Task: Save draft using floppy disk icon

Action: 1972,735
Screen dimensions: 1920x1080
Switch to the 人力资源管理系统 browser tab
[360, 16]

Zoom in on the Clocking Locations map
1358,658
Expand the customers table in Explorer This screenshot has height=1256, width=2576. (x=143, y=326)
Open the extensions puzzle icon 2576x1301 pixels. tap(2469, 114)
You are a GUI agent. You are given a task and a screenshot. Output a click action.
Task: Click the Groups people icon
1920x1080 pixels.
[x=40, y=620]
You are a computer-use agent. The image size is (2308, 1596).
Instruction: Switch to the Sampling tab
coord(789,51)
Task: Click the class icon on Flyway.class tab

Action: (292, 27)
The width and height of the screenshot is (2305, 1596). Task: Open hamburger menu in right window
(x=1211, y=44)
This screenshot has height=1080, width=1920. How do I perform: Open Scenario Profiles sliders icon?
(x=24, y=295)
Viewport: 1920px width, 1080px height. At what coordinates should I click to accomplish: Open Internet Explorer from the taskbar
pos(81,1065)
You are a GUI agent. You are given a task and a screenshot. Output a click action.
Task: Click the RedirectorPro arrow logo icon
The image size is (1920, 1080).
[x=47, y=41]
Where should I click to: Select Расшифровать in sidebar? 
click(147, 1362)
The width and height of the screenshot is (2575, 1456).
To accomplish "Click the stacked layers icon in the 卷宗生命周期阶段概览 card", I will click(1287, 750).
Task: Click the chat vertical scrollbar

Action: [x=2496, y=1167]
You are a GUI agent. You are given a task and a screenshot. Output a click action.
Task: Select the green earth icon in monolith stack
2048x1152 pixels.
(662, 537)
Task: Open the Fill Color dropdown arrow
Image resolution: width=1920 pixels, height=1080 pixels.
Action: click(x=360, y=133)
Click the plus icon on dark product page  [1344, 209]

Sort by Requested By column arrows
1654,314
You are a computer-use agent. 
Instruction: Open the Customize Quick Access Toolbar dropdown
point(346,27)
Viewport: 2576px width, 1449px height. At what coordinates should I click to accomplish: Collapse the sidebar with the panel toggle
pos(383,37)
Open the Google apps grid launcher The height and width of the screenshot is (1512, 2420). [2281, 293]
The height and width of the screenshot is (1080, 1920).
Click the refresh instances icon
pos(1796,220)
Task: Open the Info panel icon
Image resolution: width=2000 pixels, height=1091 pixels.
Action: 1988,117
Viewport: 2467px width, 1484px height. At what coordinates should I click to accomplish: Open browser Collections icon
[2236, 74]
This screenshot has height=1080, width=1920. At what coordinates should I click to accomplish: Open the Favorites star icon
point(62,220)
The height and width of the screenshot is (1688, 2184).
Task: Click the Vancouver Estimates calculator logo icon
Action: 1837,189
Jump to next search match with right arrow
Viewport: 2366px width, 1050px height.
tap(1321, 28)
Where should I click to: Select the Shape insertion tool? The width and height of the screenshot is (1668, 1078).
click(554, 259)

## Instructions for the task
Please give back all of the material above exactly as it was written.

## Worked solution
Task: Save draft using floppy disk icon

Action: 1972,735
Screen dimensions: 1920x1080
Switch to the 人力资源管理系统 browser tab
[360, 16]

Zoom in on the Clocking Locations map
1358,658
Expand the customers table in Explorer This screenshot has height=1256, width=2576. (x=143, y=326)
Open the extensions puzzle icon 2576x1301 pixels. tap(2469, 114)
You are a GUI agent. You are given a task and a screenshot. Output a click action.
Task: Click the Groups people icon
1920x1080 pixels.
[x=40, y=620]
You are a computer-use agent. The image size is (2308, 1596).
Instruction: Switch to the Sampling tab
coord(789,51)
Task: Click the class icon on Flyway.class tab

Action: (292, 27)
The width and height of the screenshot is (2305, 1596). Task: Open hamburger menu in right window
(x=1211, y=44)
This screenshot has height=1080, width=1920. How do I perform: Open Scenario Profiles sliders icon?
(x=24, y=295)
Viewport: 1920px width, 1080px height. At what coordinates should I click to accomplish: Open Internet Explorer from the taskbar
pos(81,1065)
You are a GUI agent. You are given a task and a screenshot. Output a click action.
Task: Click the RedirectorPro arrow logo icon
The image size is (1920, 1080).
[x=47, y=41]
Where should I click to: Select Расшифровать in sidebar? 
click(147, 1362)
The width and height of the screenshot is (2575, 1456).
To accomplish "Click the stacked layers icon in the 卷宗生命周期阶段概览 card", I will click(1287, 750).
Task: Click the chat vertical scrollbar

Action: [x=2496, y=1167]
You are a GUI agent. You are given a task and a screenshot. Output a click action.
Task: Select the green earth icon in monolith stack
2048x1152 pixels.
(662, 537)
Task: Open the Fill Color dropdown arrow
Image resolution: width=1920 pixels, height=1080 pixels.
Action: click(x=360, y=133)
Click the plus icon on dark product page  [1344, 209]

Sort by Requested By column arrows
1654,314
You are a computer-use agent. 
Instruction: Open the Customize Quick Access Toolbar dropdown
point(346,27)
Viewport: 2576px width, 1449px height. At what coordinates should I click to accomplish: Collapse the sidebar with the panel toggle
pos(383,37)
Open the Google apps grid launcher The height and width of the screenshot is (1512, 2420). [2281, 293]
The height and width of the screenshot is (1080, 1920).
Click the refresh instances icon
pos(1796,220)
Task: Open the Info panel icon
Image resolution: width=2000 pixels, height=1091 pixels.
Action: 1988,117
Viewport: 2467px width, 1484px height. At what coordinates should I click to accomplish: Open browser Collections icon
[2236, 74]
This screenshot has height=1080, width=1920. At what coordinates should I click to accomplish: Open the Favorites star icon
point(62,220)
The height and width of the screenshot is (1688, 2184).
Task: Click the Vancouver Estimates calculator logo icon
Action: 1837,189
Jump to next search match with right arrow
Viewport: 2366px width, 1050px height.
tap(1321, 28)
Where should I click to: Select the Shape insertion tool? The width and height of the screenshot is (1668, 1078).
click(554, 259)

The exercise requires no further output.